§ REQUIRED WORK
Tell me, please, how many lines in the records below include the word "Select". Give no more than the number.
━━━━━━━━━━━━━━━━━━━━
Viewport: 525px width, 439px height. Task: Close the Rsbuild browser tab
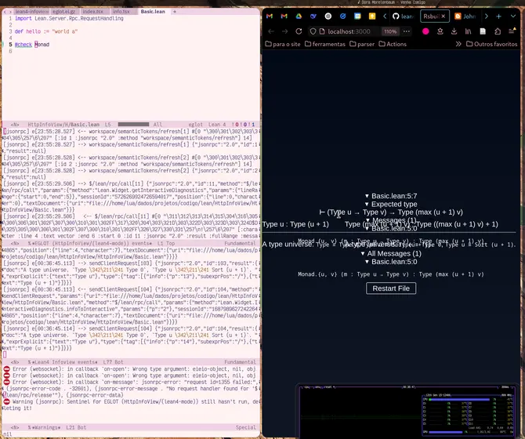tap(444, 16)

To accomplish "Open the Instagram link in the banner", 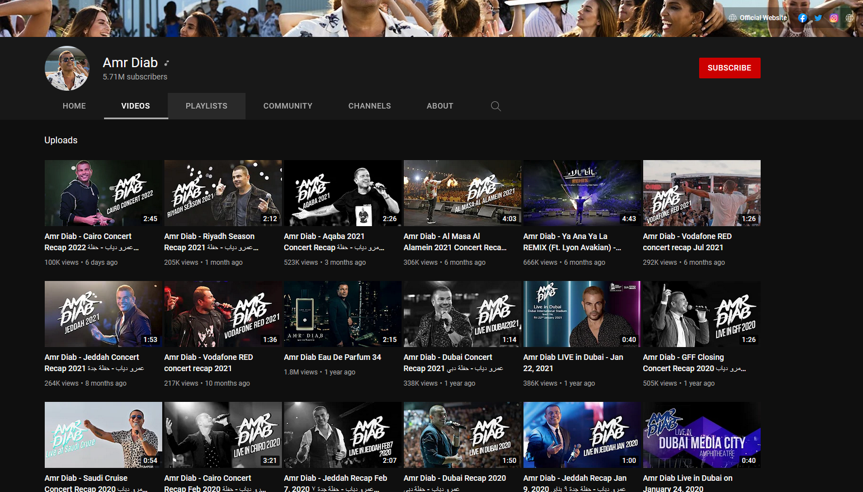I will click(x=834, y=18).
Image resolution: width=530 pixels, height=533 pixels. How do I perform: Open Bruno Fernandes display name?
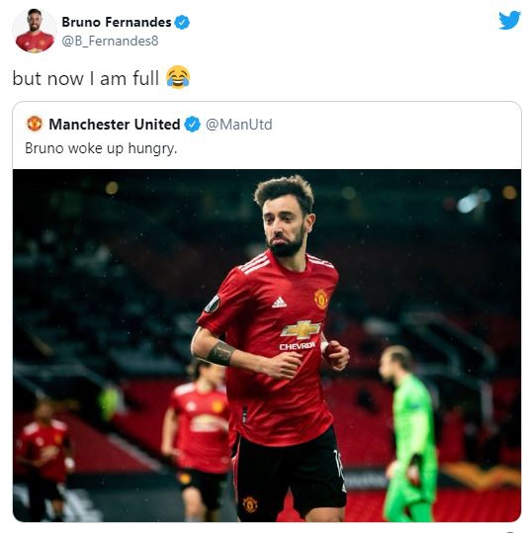[117, 23]
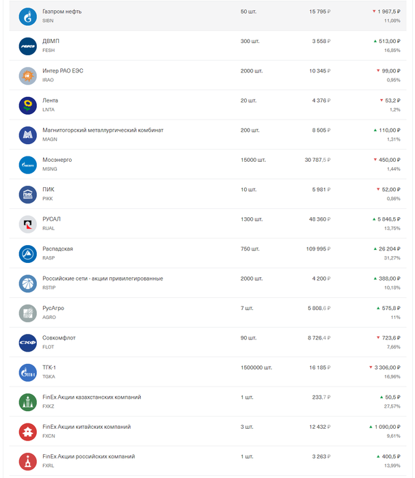Click the ММК MAGN logo icon
Screen dimensions: 415x478
point(28,135)

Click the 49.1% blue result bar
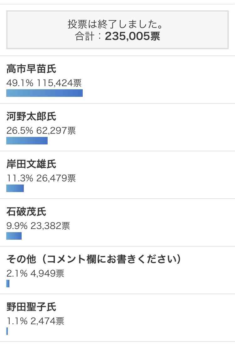pyautogui.click(x=44, y=93)
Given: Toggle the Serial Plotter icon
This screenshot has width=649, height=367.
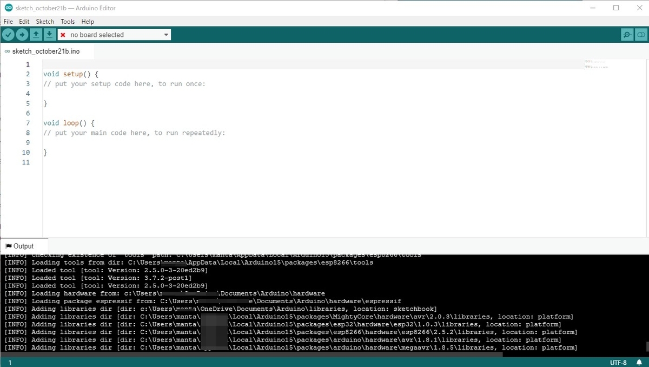Looking at the screenshot, I should tap(640, 35).
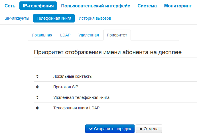Switch to the Локальная tab
The width and height of the screenshot is (197, 137).
tap(42, 35)
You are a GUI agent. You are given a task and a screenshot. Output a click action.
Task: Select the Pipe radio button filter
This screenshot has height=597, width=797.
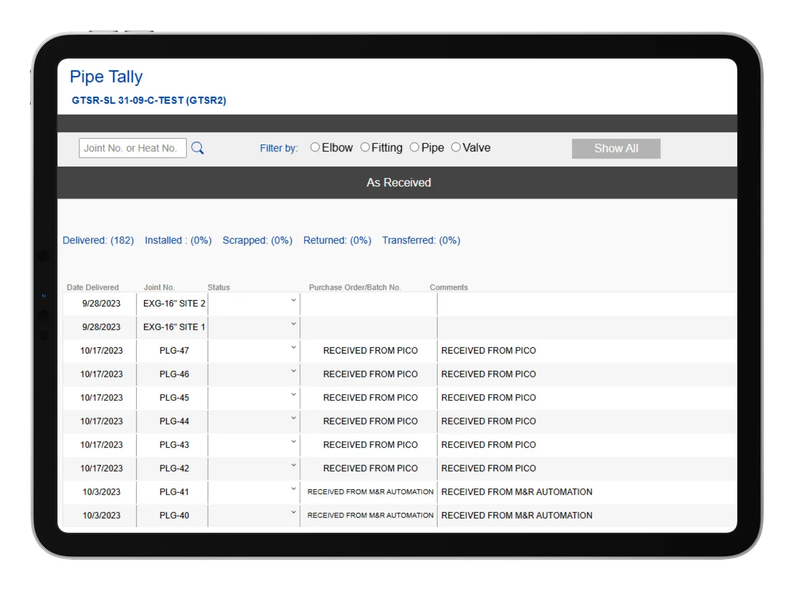414,147
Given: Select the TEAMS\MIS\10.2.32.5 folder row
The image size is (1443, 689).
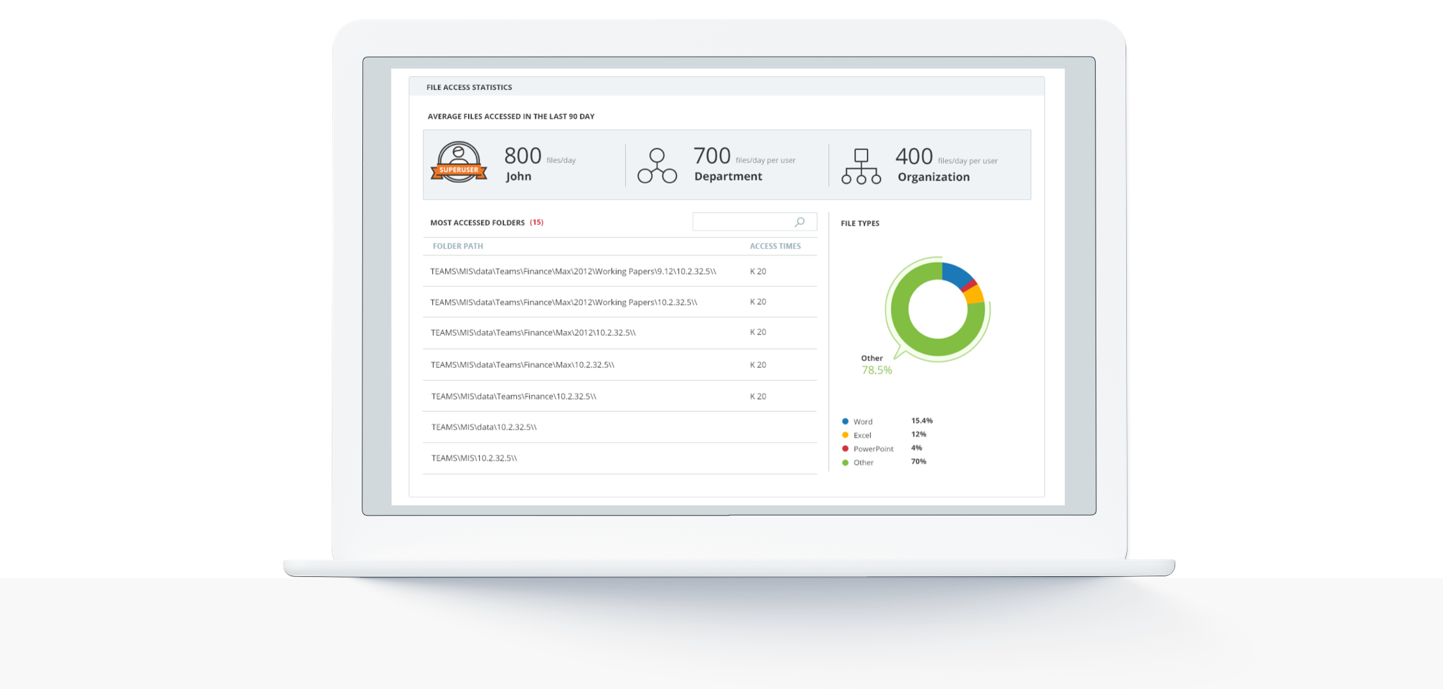Looking at the screenshot, I should 474,458.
━━━━━━━━━━━━━━━━━━━━
§ RESPONSE AREA
2